“If a doula were a drug, it would be malpractice not to use it.” ~Dr. John Kennell
Here’s the 30 second “elevator speech” answer to the question “What is a doula?”…….
Doulas are individuals who are hired by families looking to have additional support during their pregnancy and birth. We are there to help with emotional, physical, and informational support – we don’t make medical decisions, nor do we “replace” dads and partners. Doulas give prenatal support and continuous labor support. Having the sort of support that doulas are able to give has been shown to reduce the rates of interventions (including cesareans) and improve satisfaction rates. And the research has shown that there are no known downfalls. Thus the quote “if a doula were a drug, it would be malpractice not to use it.”
And here’s what the research shows – women who received continuous support were less likely to….
-give birth with the assistance of forceps or vacuum extraction
-give birth by cesarean
-report dissatisfaction or a negative experience
If you’d like to read more, here are a few resources (thank you to the DONA website for the resources):
Yes, but what does a doula actually do?….
Not every doula is the same. But in a nutshell, here is what I do.
I meet twice prenatally with clients (after the initial – and free – meet and greet “date” to see if we’re a good fit), and the meetings are 1.5-2hrs in length. We work to get to know one another; I find out what information clients are aware of and what other resources they are looking for; we also go over the process of writing a birth plan/preferences sheet.
Folks have access to my video and book lending library if they are seeking additional resources (though I do not recommend hiring a doula in lieu of taking a childbirth class, four hours is not enough time to get to know one another AND do a childbirth class).
I am available for phone consult should any issue come up during pregnancy, and with the average clients I do a number of back and forth phone calls as early labor is beginning to get established. I am happy to support families at home if they choose to spend more time at home as they labor; I also meet folks directly at their place of birth.
Once labor gets a move on, I’m there pretty much til the end. (If things went really long – as in 18hrs+ of active labor, I may call in a colleague to give a reprieve so that clients are able to get the best possible care.) During labor I do any number of things. Most simply I am there to be a gopher – getting water, ice, snacks, spelling dads and partners for bathroom and meal breaks. I work with partners to make sure moms are doing what their bodies need/want to do to keep labor progressing – position changes and suggestions, as well as other pain management strategies (tub/shower, massage, acupressure, vocalizations, etc). I am also there to make sure that families have the time and space they need to get all the information they want/need to make a decision, should the need for intervention become necessary.

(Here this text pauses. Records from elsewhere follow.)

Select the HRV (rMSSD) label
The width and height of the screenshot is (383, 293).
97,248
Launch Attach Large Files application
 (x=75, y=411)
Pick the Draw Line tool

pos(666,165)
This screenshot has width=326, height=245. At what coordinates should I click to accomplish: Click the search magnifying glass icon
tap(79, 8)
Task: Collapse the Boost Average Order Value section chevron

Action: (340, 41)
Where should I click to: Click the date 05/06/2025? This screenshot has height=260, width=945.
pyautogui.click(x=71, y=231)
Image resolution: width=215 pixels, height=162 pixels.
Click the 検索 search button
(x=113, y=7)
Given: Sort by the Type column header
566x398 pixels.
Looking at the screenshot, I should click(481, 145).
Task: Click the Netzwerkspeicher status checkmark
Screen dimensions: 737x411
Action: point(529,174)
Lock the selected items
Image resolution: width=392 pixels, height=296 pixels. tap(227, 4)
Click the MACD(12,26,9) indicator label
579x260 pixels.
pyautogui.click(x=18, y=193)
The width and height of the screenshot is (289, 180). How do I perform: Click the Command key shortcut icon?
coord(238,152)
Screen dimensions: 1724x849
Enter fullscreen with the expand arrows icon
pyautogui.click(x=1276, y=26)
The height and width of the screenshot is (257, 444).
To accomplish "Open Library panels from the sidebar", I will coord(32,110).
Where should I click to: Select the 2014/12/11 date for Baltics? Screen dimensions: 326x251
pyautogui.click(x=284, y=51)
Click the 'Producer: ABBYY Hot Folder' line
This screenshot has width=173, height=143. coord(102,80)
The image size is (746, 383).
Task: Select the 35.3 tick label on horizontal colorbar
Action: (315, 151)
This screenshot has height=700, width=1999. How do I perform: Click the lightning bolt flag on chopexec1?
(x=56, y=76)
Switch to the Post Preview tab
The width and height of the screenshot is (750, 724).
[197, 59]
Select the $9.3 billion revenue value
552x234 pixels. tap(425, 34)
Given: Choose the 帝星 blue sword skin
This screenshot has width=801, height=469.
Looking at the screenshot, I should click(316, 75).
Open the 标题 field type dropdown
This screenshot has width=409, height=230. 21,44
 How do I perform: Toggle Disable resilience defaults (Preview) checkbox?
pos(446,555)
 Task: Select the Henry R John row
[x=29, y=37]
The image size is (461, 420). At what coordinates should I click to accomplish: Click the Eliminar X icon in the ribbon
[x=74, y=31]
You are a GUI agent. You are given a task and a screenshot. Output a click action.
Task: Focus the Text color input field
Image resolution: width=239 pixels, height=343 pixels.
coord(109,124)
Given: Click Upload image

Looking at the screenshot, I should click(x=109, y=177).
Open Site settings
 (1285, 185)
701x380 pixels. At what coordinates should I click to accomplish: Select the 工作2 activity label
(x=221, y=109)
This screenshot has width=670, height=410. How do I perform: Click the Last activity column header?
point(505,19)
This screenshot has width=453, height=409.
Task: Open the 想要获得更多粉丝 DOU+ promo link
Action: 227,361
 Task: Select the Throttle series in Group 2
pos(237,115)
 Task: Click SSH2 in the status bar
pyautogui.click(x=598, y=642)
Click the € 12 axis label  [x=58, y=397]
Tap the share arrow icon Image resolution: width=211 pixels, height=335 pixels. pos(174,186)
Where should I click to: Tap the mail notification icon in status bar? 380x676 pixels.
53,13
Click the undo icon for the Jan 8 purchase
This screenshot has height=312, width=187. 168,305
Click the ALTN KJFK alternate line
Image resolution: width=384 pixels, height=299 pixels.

I remain with families for a couple of hours following birth – making sure breastfeeding is getting well-established and things are calm and mellow. I follow up with a short one hour visit sometime in the first few days following the birth, and I am happy to do a longer post-partum visit anytime after that time period as people begin to sort out and process the birth – no matter how it went. I also remain available for referrals to other resources within the community as families begin their parenting journey.